Search the records for "Barbara" and copy each line that holds it.
================
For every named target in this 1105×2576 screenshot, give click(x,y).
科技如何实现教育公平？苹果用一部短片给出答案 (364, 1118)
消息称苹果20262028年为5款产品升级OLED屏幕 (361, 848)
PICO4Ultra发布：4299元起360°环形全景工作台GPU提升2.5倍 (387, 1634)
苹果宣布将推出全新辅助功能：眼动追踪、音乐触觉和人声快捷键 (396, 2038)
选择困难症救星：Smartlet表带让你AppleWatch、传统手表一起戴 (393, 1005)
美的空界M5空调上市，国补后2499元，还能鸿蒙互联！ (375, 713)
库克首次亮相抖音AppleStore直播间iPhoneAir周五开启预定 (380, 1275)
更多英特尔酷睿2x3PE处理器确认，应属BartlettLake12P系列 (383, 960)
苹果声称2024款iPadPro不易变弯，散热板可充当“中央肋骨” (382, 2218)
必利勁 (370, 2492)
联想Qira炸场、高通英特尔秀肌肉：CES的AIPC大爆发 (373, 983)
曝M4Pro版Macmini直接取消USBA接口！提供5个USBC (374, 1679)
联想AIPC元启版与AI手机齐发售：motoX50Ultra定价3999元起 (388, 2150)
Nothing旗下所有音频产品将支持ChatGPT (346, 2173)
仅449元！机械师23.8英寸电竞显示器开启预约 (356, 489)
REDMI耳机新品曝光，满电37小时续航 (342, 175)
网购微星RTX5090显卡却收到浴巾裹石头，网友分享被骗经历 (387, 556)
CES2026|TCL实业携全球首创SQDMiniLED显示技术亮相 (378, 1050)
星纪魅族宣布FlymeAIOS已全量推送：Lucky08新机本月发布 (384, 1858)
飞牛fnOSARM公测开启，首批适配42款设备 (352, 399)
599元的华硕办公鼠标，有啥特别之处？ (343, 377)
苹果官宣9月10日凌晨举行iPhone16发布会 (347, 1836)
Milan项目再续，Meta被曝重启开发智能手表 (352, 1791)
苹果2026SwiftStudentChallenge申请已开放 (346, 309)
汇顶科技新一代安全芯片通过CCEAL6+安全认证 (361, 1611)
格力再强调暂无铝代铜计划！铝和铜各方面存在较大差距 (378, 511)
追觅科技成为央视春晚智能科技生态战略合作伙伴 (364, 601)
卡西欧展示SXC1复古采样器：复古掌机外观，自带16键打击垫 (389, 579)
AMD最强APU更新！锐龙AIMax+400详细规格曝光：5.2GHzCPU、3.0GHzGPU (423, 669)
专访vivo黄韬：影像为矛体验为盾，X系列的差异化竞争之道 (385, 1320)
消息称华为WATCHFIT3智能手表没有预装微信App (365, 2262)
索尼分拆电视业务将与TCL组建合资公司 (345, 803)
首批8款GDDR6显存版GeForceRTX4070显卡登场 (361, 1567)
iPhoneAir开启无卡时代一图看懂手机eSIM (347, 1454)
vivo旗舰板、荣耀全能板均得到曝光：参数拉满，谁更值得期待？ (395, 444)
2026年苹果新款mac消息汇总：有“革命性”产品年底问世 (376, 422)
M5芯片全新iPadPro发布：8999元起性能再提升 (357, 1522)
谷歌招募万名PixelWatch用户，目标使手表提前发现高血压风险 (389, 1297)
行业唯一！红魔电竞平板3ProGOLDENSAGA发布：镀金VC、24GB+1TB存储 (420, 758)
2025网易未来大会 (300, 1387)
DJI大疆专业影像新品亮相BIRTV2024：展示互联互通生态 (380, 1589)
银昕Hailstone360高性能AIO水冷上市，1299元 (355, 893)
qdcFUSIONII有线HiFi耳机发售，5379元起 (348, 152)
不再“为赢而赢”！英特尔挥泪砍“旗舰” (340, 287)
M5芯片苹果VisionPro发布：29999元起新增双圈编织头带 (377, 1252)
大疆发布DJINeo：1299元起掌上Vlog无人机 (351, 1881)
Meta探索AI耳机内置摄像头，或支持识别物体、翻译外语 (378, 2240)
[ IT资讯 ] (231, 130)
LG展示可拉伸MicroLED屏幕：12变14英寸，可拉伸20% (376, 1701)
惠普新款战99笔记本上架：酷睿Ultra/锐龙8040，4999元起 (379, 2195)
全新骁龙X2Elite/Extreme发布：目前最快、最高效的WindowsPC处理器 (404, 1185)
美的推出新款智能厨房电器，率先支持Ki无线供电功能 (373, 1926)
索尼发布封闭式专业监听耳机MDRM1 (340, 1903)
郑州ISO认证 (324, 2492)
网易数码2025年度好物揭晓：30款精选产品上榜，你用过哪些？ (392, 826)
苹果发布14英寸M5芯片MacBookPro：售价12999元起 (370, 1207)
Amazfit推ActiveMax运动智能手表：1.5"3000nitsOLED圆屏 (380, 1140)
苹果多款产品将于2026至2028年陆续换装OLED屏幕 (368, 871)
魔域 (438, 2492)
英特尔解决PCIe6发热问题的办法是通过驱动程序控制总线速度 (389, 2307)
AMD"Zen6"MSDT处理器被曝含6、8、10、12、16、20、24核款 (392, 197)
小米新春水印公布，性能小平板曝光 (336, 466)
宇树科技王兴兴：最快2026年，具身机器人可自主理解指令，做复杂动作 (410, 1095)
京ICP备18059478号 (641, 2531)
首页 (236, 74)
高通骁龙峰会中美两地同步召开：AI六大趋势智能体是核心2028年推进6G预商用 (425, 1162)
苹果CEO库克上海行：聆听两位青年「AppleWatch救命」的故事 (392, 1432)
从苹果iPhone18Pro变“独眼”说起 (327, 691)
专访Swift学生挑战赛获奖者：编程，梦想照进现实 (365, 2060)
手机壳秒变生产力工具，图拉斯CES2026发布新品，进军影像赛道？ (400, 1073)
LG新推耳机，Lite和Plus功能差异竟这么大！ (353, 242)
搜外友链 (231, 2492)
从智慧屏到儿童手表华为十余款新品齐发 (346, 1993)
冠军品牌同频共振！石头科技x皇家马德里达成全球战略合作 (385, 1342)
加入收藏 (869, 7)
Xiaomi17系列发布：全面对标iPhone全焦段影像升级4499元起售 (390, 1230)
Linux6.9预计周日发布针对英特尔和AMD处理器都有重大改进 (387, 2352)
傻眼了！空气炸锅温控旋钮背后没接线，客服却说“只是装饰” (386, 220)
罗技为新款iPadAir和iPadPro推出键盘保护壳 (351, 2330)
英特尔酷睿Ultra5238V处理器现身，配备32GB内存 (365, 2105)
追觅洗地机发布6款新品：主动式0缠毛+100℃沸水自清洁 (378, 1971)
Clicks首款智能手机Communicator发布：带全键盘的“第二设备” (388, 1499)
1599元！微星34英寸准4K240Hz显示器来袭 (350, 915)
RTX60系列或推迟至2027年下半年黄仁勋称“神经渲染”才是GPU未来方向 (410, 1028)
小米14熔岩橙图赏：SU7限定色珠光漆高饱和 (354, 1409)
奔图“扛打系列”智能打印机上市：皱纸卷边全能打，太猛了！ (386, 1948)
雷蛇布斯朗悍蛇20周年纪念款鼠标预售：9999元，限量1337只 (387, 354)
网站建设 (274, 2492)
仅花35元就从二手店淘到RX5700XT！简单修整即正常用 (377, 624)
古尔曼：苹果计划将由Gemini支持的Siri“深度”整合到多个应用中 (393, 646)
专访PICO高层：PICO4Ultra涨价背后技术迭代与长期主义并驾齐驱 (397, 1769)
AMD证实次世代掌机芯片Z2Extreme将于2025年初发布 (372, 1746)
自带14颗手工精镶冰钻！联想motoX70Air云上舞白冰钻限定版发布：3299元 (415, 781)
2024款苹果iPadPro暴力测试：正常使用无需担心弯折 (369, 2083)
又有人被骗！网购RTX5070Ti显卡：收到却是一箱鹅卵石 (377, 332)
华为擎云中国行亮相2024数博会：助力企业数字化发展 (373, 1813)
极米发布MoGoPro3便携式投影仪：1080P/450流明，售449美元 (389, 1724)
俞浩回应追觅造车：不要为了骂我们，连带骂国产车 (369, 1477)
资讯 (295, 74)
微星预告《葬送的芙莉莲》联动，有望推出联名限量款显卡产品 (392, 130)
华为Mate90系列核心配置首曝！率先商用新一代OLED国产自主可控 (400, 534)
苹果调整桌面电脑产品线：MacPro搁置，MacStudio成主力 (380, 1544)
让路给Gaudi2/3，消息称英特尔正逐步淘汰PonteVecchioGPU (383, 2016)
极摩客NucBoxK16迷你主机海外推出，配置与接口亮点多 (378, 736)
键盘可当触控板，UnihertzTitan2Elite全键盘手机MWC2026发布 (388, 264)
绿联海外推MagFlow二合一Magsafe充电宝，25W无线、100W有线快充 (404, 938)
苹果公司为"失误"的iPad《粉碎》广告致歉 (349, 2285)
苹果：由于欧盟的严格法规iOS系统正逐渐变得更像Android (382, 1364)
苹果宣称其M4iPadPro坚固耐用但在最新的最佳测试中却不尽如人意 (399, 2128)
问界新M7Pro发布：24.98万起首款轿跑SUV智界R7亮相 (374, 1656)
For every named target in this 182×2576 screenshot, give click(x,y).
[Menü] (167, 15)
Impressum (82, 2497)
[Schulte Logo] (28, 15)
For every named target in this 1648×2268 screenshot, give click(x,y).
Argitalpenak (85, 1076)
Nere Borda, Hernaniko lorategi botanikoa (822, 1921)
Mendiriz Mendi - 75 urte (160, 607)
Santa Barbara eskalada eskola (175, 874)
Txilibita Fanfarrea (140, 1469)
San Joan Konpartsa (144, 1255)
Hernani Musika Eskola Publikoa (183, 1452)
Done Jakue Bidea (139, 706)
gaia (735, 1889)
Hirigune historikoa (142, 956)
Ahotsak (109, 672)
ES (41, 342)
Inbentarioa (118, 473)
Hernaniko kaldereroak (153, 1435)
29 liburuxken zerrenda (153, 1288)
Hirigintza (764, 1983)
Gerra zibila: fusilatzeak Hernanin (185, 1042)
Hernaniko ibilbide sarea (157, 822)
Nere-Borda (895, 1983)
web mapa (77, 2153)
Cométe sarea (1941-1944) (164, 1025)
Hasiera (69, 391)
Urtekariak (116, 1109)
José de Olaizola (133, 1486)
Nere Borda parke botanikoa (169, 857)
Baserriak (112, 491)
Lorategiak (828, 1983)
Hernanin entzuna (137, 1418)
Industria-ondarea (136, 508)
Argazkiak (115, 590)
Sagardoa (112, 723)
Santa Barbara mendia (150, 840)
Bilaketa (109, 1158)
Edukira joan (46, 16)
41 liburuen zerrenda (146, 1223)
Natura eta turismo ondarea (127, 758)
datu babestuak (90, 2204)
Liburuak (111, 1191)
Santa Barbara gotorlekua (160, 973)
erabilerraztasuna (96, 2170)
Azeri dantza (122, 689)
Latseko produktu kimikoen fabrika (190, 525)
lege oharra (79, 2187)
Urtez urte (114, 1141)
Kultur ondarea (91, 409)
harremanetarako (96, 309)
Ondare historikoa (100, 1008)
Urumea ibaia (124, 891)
================
## Written reply:
Santa Barbara eskalada eskola (175, 874)
Santa Barbara mendia (150, 840)
Santa Barbara gotorlekua (160, 973)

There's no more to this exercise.